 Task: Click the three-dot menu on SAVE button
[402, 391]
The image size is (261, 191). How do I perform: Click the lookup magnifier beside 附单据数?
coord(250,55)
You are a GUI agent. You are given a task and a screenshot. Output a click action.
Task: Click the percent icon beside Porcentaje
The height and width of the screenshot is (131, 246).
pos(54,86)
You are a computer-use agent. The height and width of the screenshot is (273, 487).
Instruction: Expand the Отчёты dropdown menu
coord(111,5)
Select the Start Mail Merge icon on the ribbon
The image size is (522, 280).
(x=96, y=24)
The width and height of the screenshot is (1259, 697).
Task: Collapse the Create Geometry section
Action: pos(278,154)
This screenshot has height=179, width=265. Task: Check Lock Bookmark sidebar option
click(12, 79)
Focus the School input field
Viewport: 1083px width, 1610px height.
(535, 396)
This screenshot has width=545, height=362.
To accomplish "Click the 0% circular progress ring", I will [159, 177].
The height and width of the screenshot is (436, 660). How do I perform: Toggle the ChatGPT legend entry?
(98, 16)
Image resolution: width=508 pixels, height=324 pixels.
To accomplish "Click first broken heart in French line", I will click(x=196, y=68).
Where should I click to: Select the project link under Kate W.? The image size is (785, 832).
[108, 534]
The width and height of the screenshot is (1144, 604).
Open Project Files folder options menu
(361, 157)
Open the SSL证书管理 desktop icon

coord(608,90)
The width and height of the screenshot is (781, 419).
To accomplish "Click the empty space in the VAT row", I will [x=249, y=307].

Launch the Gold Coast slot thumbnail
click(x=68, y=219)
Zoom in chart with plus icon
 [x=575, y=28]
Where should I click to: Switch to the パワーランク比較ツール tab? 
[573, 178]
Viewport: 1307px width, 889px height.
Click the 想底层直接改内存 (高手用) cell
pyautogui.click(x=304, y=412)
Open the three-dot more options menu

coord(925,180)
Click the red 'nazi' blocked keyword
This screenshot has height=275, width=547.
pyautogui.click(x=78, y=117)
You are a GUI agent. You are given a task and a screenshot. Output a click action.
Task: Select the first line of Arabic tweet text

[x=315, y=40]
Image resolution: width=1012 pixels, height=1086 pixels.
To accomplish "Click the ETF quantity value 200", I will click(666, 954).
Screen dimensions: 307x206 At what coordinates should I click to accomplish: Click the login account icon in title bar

--------

* Work to complete *
Print exactly the lines above, starting at the line that contains "Launch the Gold Coast slot thumbnail" and ending with the last line of the records, both included.

* Response to the exercise *
Launch the Gold Coast slot thumbnail
click(x=68, y=219)
Zoom in chart with plus icon
 [x=575, y=28]
Where should I click to: Switch to the パワーランク比較ツール tab? 
[573, 178]
Viewport: 1307px width, 889px height.
Click the 想底层直接改内存 (高手用) cell
pyautogui.click(x=304, y=412)
Open the three-dot more options menu

coord(925,180)
Click the red 'nazi' blocked keyword
This screenshot has height=275, width=547.
pyautogui.click(x=78, y=117)
You are a GUI agent. You are given a task and a screenshot. Output a click action.
Task: Select the first line of Arabic tweet text

[x=315, y=40]
Image resolution: width=1012 pixels, height=1086 pixels.
To accomplish "Click the ETF quantity value 200", I will click(666, 954).
Screen dimensions: 307x206 At what coordinates should I click to accomplish: Click the login account icon in title bar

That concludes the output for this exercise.